STATA is one of the common statistical programmes in the market. Unlike SPSS, STATA has both drop-down menu and command functions.
One can enter data into STATA either from a spreadsheet like Excel or directly into STATA using the data editor. This post is a practical guide on how to code a questionnaire directly in STATA.
The interface of STATA looks like the image below.
The interface has four windows, namely: command, results, review and variables windows.
The command window is where the user types all his commands for data management and analysis.
The results window displays the results of the command. For example, if the command is to find the mean of a dataset, the results will appear on the results window.
The review window displays all the commands that have been used.
The variables window displays all the variables in the dataset and their properties.
Coding data in STATA
To enter and code data in STATA, the data editor is used. When the data editor is double-clicked, a window opens with two parts: the spreadsheet part and the variables part. Data is entered into the spreadsheet, while the properties of the variables can be changed on the variables pane.
Assuming we had a short questionnaire with seven questions:
- What is your age? _____________
- What is your gender? 1. Male 2. Female
- What is your highest level of education? 1. Pre-primary 2. Primary 3. Secondary 4. Tertiary
- Which year was your business started? _____________
- How many employees does your business have? ______________
- Is your business a family business? 1. Yes 2. No
- In which category of business does your business fall? 1. Food and beverage 2. Wholesale and retail 3. Manufacturing 4. Distributor 5. Health 6. Home and textiles 7. Professional services 8. Others
To code the above data into STATA:
- Open the data editor. On the spreadsheet, the columns represent the variables, while the rows represent the observations.

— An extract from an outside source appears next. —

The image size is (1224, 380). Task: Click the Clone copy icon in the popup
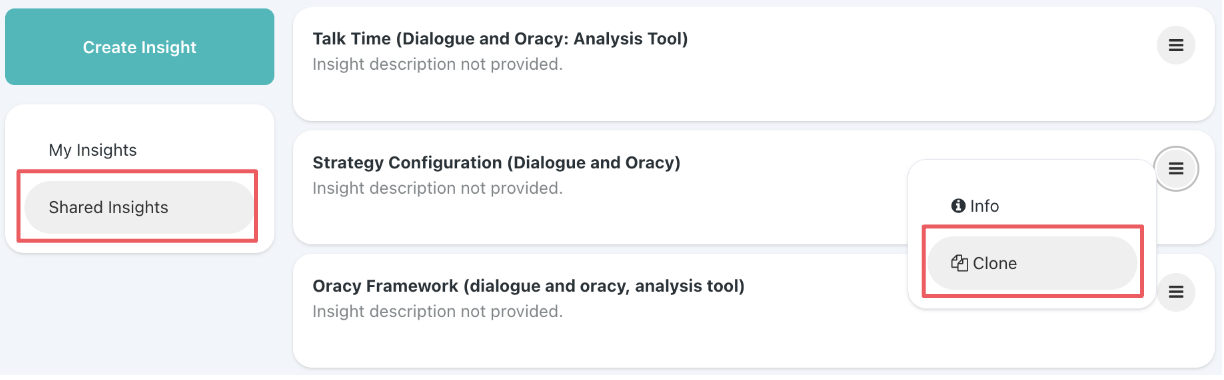960,263
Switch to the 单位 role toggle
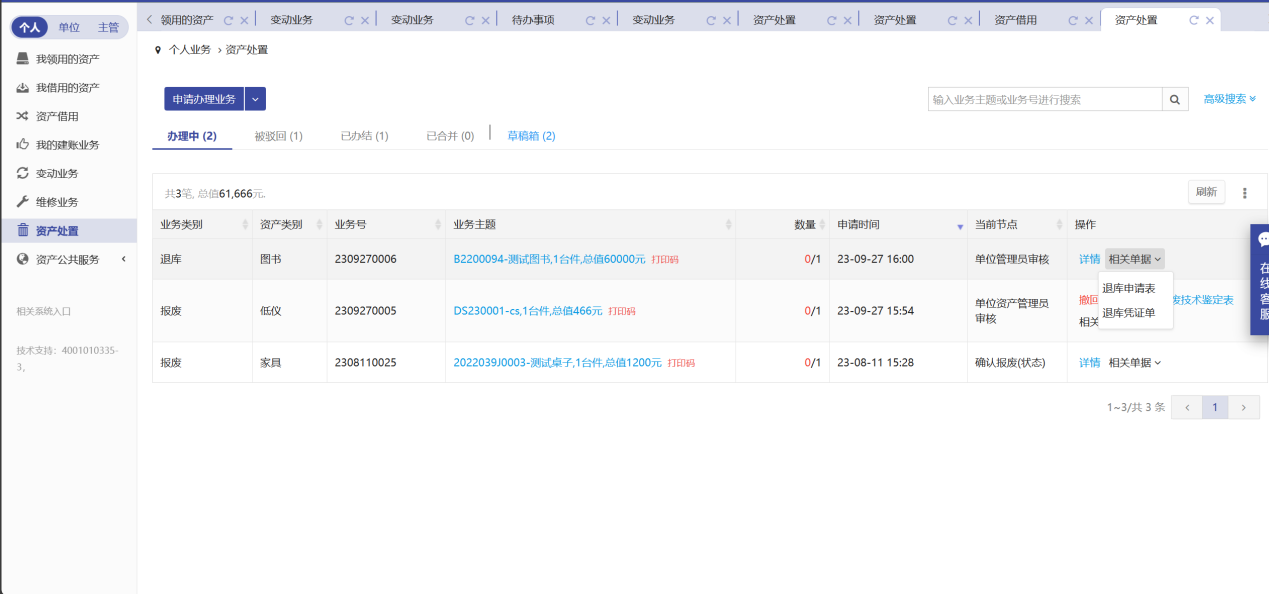Image resolution: width=1269 pixels, height=594 pixels. coord(69,28)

- The first column should be an identification variable to help differentiate the questionnaires.
- Take the first questionnaire and enter the data. When you do, STATA will give the variables names such as var1, var2, var3, … etc. See the image below:
When you finish entering the first questionnaire, it is time to code the data before data from the other questionnaires are entered.
- The first step is to change the names of the variables from the generic to specific names that users of the dataset can easily recognise. This is done in the “properties” section of the variables pane.
The variables names will be changed to:
var1 = ID; var2 = age; var3 = gender; var4 = education; var5 = biz_started; var6 = employees; var7 = biz_family; var8 = biz_category
- The second step is to insert the labels of the variables. Labels are the descriptions of the variables which inform users what the variables represent.
The video below shows how to change the names and labels of the variables:
STATA will automatically insert the type and format of the variables. There are two types of variables: numeric and string. Numerical operations can only be performed on numeric data. String data on the other hand are data in the form of words or a mixture of words and numbers. STATA colour-codes numeric data as black (or blue) and string data as red. For example if we had entered male in var3 instead of 2, STATA would have coloured “male” in red.
- The third step involves adding value labels to categorical variables. In the example above, the categorical variables are: gender, education, family business and business category.
Adding value labels in STATA involves three steps: i) generating label name for each of the categorical variables; then ii) creating the value labels, and lastly iii) assigning the value labels to the variables.
To add value labels, one can either use the data menu > data utilities > label utilities. Alternatively, one can use the command window to type in the commands. The video below demonstrates how to add value labels from the data menu:
Final thoughts on how to code a questionnaire in STATA
Coding a questionnaire is not difficult. There are many ways of going about it.
The most common way of coding questionnaires is using a spreadsheet like Microsoft Excel to enter and code the data and then exporting the data to statistical programmes.
The other alternative is to code and enter the data directly into the statistical programmes such as SPSS and STATA. The choice of coding strategy is purely a matter of personal preference.
Coding data from questionnaire however requires the researcher to know a number of things: the type of data that each variable has, the level of measurement of each variable, the rules of naming variables for each programme, and how to add value labels to categorical variables.